By 2021, DPHS had reached an impasse: Growth was driving the need to deliver new features faster without compromising stability, and their reliance on a partially manual VM-based pipeline just no longer cut it. With Architect, they’ve been able to automate deployments, synchronize across functions, and cut deployment times by 80% or more.
“We went from thirty-minute deployments at fastest to about five minutes with Architect.”
– Errol Markland, Product Development Team Lead
Founded in 2013 and headquartered in Boston, MA, DecisionPoint Health Solutions (DPHS) offers a smarter approach to patient and provider engagement. For years, health plans have relied on descriptive data and reactive engagement. DecisionPoint empowers clients to understand and predict the whole member journey, enabling sustained improvements in member health outcomes and plan performance. DecisionPoint combines the latest, most practical technologies and a deep understanding of healthcare, bringing innovative, pragmatic solutions to an industry that touches us all.
The cost of manual effort
By 2021, DPHS had reached an impasse: Growth was driving the need to deliver new features faster without compromising stability, and their reliance on a VM-based pipeline just no longer cut it. In the existing setup, Jenkins would monitor for code changes and take care of the deployment. But the process wasn’t fully automated, meaning manual steps still had to be coordinated among engineering, data, and product teams. And this had led to variations in the process per application team, as well as differing VM specs per application. Consequently, releases that should have taken minutes took hours.
One command to rule them all
The first challenge the team chose to tackle was to address the issue of VM scalability by moving to the cloud, thus eliminating some manual steps while addressing some of the other cost constraints. This improved time and ease to deploy, though some manual steps remained. The team needed help getting the rest of the way to a fully automated pipeline. Enter Architect.io.
With Architect, the team could issue a single command to orchestrate provisioning of new cloud environments and deployment of code into them. Most critically, Architect’s dependency management meant that any developer working on a component could simply declare what services and interfaces they needed, and those components would be pulled into the deployment automatically. The result of this level of automation was an 83% reduction in time to deploy.
Such dramatic improvements led the team to ask what impact they could have on pre-production if the same infrastructure, processes, and technologies supported every stage of the development pipeline. Today, Decision Point uses Architect to automate deployments at every stage of the development lifecycle, reducing cycle times, and increasing overall MTTD. Because the process is the same from end to end, deploying new code is faster, easier, and more reliable. And because the entire process is automated end to end, teams can deploy with confidence.
DecisionPoint utilizes two key features of Architect to increase site reliability and observability. Using the architect service configuration (
architect.yaml) to reference the relevant health check endpoints, Architect can detect when an application is sick. Since Architect also maintains replica deployments of the service, Decision Point can automate pointing to the replica while Architect redeploys the sick service.
For data privacy reasons, DecisionPoint Health maintains customer data in single-tenant services. Architect makes it easy to create a new single-tenant API instance and alias it, making onboarding a new client much lower cost.

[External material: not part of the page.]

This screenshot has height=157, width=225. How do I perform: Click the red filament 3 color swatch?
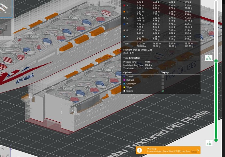click(124, 6)
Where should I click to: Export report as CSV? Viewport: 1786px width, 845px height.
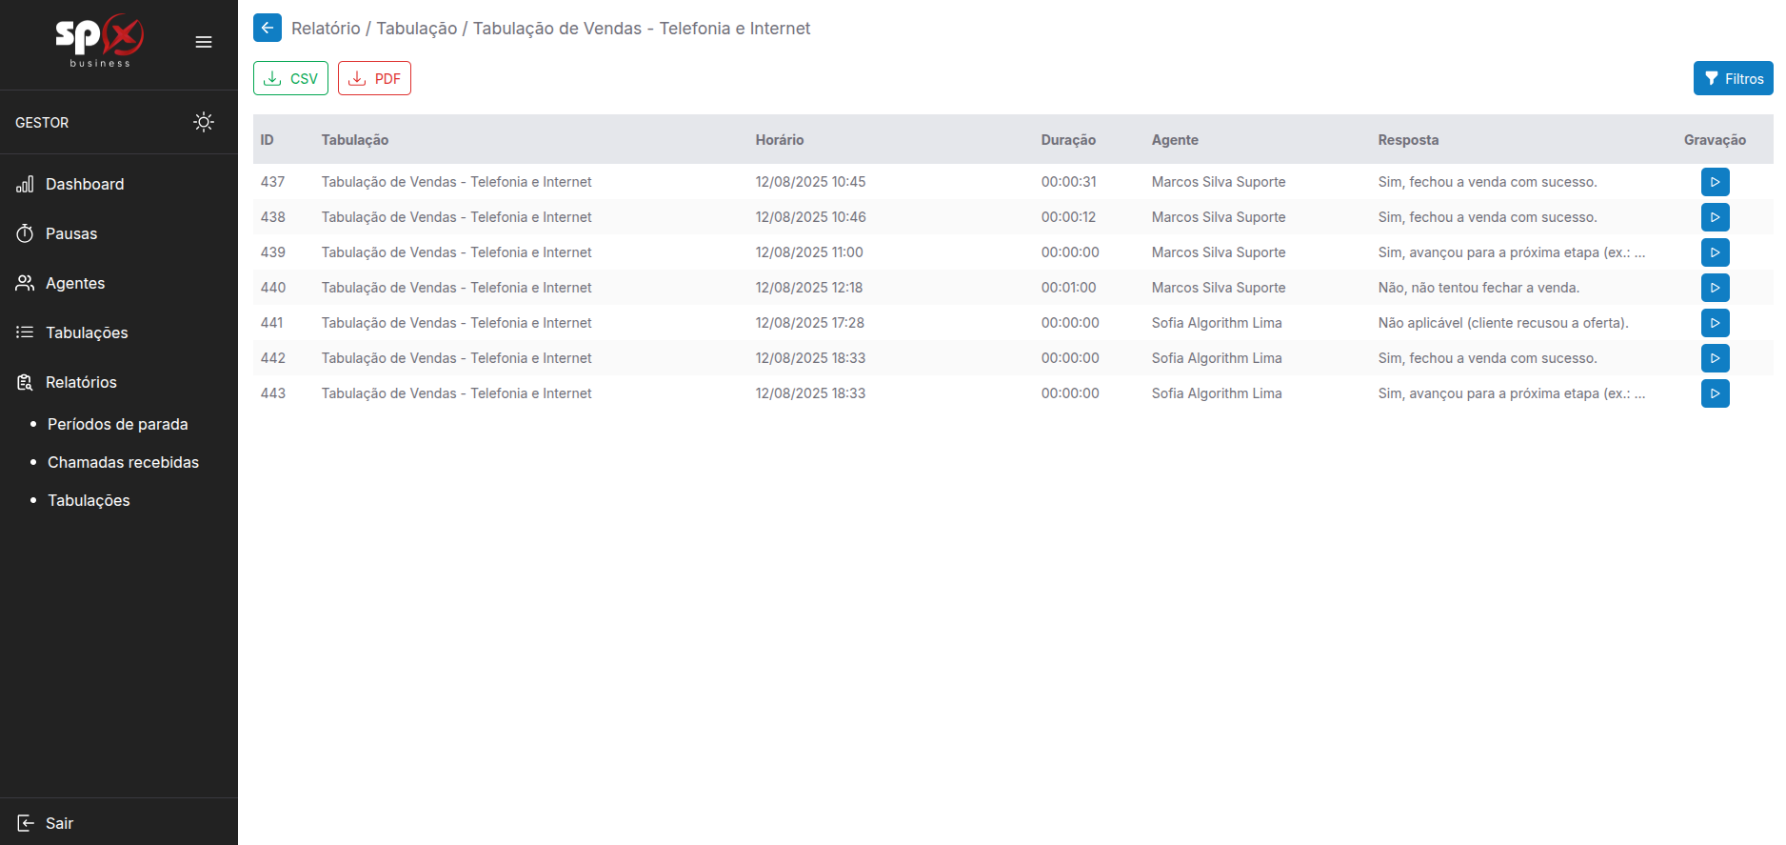coord(290,78)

Architect supports path-based routing, which makes it easier to define routing to services within a single domain from within the
Zero trust security and privacy
As an innovator in the Healthcare space, DecisionPoint doesn’t compromise on security and data privacy. To ensure data privacy, sensitive services get deployed single tenant, in their own segregated infrastructure. Architect makes it easy to manage these data silos, as well as keep them highly available. DecisionPoint uses Architect’s health check feature to notice a service isn’t healthy, failover to a hot spare, and redeploy the unhealthy service, all without interruption and without needing human intervention.
DecisionPoint + Architect: A better future together
In the future, DecisionPoint is planning an initiative to implement one-click client provisioning all the way through the pipeline, so that new client services can be previewed, tested, and deployed to production in a fully automated fashion. And given the successes they’ve seen in their patient and provider-facing application, they are considering whether the same benefits could apply to their internal-facing applications as well.